The day-long event, themed “Connecting with Customers: Growth, Disruption, and Innovation in a Changing World” and co-hosted by the Broad College and the College of Communication Arts and Sciences,” featured chief marketing officers and other brand experts from a range of companies across the nation, all with Spartan roots.
This reunion of sorts of CMO alums “is important for MSU, the Broad College, the marketing department, and their various constituents in that it is representative of our mission of creating and disseminating knowledge through collaborative relationships while developing transformational business/marketing leaders who make business happen,” said Douglas E. Hughes, chairperson of the Department of Marketing and the United Shore Faculty Fellow in Sales Leadership at the Eli Broad College of Business.
A common theme was the dramatic changes in how consumers link to companies and content that were being driven by digital technology.
“Marketing tactics are changing faster than ever before, starting out with social [media] and everybody was chasing Instagram; augmented reality is more important,” said John Costello (MBA ’70), chief executive officer of Bottom Line Branding. “And there’s a lot of pressure to stay up to date on the latest techniques.”
But new procedures don’t necessarily mean abandoning old principles: “What I found in my career is that while marketing tactics are changing faster than ever before, the principles and strategies of brand-building aren’t changing,” Costello said.
Jay Spenchian (BA General Business Administration ’81, MBA ’82), senior vice president of marketing at U.S. Cellular, said new media like streaming video has displaced traditional vendors like radio and billboards among a younger demographic.

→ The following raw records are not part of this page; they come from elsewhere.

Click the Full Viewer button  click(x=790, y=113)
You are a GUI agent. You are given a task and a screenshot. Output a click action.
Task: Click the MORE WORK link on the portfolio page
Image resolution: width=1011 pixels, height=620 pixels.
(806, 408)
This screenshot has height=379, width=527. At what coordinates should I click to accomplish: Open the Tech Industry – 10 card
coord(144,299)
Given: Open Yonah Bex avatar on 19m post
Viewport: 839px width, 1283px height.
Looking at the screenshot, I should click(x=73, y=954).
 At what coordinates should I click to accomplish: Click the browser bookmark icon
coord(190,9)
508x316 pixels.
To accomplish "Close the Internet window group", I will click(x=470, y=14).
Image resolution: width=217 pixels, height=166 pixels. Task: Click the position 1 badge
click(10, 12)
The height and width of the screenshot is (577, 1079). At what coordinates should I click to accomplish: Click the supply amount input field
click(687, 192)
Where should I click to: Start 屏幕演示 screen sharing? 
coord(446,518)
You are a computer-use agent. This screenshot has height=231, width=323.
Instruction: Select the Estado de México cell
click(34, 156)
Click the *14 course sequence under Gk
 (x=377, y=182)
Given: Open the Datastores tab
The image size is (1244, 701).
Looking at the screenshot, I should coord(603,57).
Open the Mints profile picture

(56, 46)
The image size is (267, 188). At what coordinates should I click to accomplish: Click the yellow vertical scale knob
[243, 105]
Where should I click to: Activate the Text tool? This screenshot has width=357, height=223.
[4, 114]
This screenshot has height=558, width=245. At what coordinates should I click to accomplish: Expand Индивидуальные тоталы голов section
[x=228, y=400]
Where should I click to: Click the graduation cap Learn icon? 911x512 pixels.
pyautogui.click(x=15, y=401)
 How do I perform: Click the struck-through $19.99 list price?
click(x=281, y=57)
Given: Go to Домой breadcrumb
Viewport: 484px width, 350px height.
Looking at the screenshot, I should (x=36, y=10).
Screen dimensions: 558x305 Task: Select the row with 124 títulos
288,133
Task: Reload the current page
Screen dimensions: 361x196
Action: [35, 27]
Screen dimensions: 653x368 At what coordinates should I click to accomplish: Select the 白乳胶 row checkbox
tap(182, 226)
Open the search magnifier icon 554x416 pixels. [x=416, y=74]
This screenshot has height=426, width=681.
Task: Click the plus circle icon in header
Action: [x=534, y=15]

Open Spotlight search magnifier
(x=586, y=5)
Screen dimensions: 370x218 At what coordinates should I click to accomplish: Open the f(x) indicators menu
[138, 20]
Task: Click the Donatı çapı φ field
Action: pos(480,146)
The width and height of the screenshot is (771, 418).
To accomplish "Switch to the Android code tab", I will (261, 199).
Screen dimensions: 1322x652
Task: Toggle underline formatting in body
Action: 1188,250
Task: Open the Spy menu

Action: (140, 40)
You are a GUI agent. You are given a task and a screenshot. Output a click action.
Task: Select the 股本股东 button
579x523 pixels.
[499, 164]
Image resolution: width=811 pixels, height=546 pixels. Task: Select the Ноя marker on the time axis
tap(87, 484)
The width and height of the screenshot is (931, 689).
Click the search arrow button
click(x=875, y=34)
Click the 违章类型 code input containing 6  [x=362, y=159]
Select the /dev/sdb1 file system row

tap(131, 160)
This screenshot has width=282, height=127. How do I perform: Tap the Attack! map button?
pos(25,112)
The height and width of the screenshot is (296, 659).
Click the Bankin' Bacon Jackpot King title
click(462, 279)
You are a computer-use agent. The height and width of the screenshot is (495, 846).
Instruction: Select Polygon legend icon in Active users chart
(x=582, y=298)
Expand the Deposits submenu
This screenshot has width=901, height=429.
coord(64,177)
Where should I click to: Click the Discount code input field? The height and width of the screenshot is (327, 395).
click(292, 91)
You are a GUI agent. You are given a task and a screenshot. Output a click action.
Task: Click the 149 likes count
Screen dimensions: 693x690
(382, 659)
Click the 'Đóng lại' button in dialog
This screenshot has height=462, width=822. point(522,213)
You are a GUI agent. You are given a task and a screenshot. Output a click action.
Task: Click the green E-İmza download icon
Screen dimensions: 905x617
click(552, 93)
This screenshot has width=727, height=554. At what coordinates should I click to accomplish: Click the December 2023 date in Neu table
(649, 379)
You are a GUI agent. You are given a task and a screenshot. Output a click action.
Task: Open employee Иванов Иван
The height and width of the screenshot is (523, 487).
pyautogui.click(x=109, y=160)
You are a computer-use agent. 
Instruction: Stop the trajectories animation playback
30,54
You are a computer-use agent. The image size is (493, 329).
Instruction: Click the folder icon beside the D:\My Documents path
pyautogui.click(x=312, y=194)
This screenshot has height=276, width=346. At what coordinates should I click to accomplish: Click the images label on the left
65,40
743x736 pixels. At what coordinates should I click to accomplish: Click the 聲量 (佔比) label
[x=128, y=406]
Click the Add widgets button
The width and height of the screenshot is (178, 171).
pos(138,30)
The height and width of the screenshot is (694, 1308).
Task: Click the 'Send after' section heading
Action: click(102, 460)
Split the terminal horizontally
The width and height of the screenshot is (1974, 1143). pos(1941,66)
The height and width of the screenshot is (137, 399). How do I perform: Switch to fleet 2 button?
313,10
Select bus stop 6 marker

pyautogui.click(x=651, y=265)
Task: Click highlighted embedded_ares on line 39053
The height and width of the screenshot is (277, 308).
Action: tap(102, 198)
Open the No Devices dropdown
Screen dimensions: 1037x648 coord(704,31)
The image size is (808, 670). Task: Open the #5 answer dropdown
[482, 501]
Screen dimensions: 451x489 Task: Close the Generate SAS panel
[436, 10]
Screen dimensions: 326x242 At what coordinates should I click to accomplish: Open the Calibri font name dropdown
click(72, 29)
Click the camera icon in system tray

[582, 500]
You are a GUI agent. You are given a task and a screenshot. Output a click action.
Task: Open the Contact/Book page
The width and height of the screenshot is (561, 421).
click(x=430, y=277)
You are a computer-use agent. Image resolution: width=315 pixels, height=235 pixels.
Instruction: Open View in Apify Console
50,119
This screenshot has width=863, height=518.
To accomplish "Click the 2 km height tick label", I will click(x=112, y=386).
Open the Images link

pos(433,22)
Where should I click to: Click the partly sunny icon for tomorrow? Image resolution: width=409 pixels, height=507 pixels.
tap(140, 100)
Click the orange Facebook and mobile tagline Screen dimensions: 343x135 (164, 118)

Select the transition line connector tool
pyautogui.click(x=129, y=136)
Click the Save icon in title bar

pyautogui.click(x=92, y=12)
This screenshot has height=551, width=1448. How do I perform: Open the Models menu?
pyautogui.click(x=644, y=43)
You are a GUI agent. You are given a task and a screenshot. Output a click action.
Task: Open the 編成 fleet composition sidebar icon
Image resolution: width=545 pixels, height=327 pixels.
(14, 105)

“I bet a majority of the room does not watch a ton of TV. You’re consuming [content] mostly through online video,” Spenchian told students in the audience. “That’s how we have to reach you. We call your group aspirational and agile: people that are moving up, influence their friends, tell all their friends about where they should go and where they need to get their cellular service.”
Jim Trebilcock (BA Marketing ’80, MBA ’81), chief concentrate and international officer for Keurig Dr Pepper, said while shoppers, suppliers, and retailers are all “customers” and “incredibly important” to make business happen, “our ability to engage is dependent upon our engagement with the consumer.”
“Our ability to understand the consumer’s needs, and then connect, in relevant ways, when, where, and how a consumer wants to engage with our brand, ensures our success and is the foundation of customer engagement,” Trebilcock said. “If we’re relevant with the consumer, they will help drive engagement as a shopper, with our bottlers, and with our retailers.”
Andy Royston (MBA ’89), global chief marketing officer of the Kerry Group, said even the oldest and most necessary economic sectors are not immune to changes. Like the food industry, which is facing changing consumer tastes, needs, and expectations.
“It’s no different in food. Everyone’s got to eat, so everybody thinks the food industry is very stable. But it’s just the opposite,” said Royston, adding that a “food revolution” was underway.
“It’s all about inspiring food and nourishing life, and no one company is going to make an influence here,” Royston said. “It’s going to be contributions from the consumer in terms of having a voice; the retailer and the manufacturer; the brand owners; the suppliers; the delivery units. Everyone in the supply chain has to play a role here.”
For today’s student, all this means preparing for a future of ongoing change, said Tamara Steffens (BA Marketing ’85), GM of business development for Microsoft and president of the Broad College Marketing Leadership Advisory Board.
“You’re going to have a lot of jobs. You don’t know it yet, but you’re probably going to change jobs every three to four years at least in the first 10 to 15 years of your career,” she told students in the audience. “So make the best out of the jobs that you get, because the more experience that you have and the more you learn, the better opportunity you will have to follow.”